§ AIM OF THE TASK
Nothing but the lines from the one containing "Where should I click to: Click" to the end of the records below should be output, each exactly as written.

Stored data entries:
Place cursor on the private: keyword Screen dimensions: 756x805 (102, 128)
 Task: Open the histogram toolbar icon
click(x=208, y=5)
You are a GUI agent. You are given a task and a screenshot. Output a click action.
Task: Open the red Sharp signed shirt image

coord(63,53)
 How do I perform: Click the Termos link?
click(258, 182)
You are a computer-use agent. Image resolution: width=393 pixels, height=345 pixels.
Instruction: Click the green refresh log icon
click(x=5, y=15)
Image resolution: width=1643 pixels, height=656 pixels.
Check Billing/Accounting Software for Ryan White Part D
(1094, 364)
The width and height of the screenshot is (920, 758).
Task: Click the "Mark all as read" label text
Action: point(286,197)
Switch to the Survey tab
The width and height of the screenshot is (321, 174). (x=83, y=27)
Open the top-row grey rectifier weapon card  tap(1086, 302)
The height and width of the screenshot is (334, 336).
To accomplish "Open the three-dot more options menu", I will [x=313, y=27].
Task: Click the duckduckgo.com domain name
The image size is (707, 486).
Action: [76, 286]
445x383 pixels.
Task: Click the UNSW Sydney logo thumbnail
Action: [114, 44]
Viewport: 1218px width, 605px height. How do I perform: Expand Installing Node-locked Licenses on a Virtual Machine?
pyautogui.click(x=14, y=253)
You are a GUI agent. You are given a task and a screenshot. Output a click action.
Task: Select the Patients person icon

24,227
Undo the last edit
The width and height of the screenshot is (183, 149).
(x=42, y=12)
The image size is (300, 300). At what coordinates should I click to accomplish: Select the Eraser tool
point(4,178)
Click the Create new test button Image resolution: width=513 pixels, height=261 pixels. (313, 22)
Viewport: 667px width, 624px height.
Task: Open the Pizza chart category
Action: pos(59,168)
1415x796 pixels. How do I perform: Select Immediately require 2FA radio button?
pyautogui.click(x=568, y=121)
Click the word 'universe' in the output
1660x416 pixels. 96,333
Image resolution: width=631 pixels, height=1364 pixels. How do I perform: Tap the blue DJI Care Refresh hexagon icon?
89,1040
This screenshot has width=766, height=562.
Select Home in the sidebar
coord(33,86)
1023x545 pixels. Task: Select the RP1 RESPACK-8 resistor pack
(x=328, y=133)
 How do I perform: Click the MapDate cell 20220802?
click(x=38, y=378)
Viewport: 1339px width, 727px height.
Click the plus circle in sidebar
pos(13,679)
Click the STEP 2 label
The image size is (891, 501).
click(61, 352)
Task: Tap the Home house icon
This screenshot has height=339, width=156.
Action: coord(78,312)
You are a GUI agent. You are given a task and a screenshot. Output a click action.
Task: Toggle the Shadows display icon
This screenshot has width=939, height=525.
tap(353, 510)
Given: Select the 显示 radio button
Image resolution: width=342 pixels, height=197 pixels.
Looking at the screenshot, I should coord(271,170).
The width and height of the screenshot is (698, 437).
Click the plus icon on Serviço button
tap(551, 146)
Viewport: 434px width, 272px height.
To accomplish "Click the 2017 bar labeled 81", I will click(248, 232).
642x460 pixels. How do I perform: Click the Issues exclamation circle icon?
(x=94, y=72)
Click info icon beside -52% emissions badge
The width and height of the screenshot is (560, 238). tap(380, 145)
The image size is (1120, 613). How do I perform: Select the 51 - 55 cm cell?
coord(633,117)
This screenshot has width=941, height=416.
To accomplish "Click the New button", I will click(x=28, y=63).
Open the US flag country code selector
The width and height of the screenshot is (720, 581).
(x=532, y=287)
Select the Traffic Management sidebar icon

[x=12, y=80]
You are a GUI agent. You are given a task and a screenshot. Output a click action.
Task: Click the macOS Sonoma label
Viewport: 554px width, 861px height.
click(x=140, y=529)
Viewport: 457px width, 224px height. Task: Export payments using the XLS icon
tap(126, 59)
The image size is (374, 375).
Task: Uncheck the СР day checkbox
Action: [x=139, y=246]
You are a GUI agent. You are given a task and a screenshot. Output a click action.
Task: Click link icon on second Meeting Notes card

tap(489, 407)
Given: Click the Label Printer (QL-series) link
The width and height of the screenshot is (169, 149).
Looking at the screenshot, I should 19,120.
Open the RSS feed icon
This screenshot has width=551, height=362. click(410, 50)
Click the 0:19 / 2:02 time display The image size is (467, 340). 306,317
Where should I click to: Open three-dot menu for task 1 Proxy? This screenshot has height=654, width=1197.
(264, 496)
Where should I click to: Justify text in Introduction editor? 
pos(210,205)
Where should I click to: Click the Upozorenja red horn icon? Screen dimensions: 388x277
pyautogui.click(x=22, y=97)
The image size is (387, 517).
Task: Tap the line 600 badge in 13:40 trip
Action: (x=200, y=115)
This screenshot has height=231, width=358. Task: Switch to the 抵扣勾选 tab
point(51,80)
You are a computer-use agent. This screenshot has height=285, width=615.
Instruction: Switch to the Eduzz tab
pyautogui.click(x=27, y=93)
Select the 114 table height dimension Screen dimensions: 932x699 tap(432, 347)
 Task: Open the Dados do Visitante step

§ SOLUTION TO THIS EXERCISE
Where should I click to: Click the Upozorenja red horn icon? Screen dimensions: 388x277
pyautogui.click(x=22, y=97)
The image size is (387, 517).
Task: Tap the line 600 badge in 13:40 trip
Action: (x=200, y=115)
This screenshot has height=231, width=358. Task: Switch to the 抵扣勾选 tab
point(51,80)
You are a computer-use agent. This screenshot has height=285, width=615.
Instruction: Switch to the Eduzz tab
pyautogui.click(x=27, y=93)
Select the 114 table height dimension Screen dimensions: 932x699 tap(432, 347)
 Task: Open the Dados do Visitante step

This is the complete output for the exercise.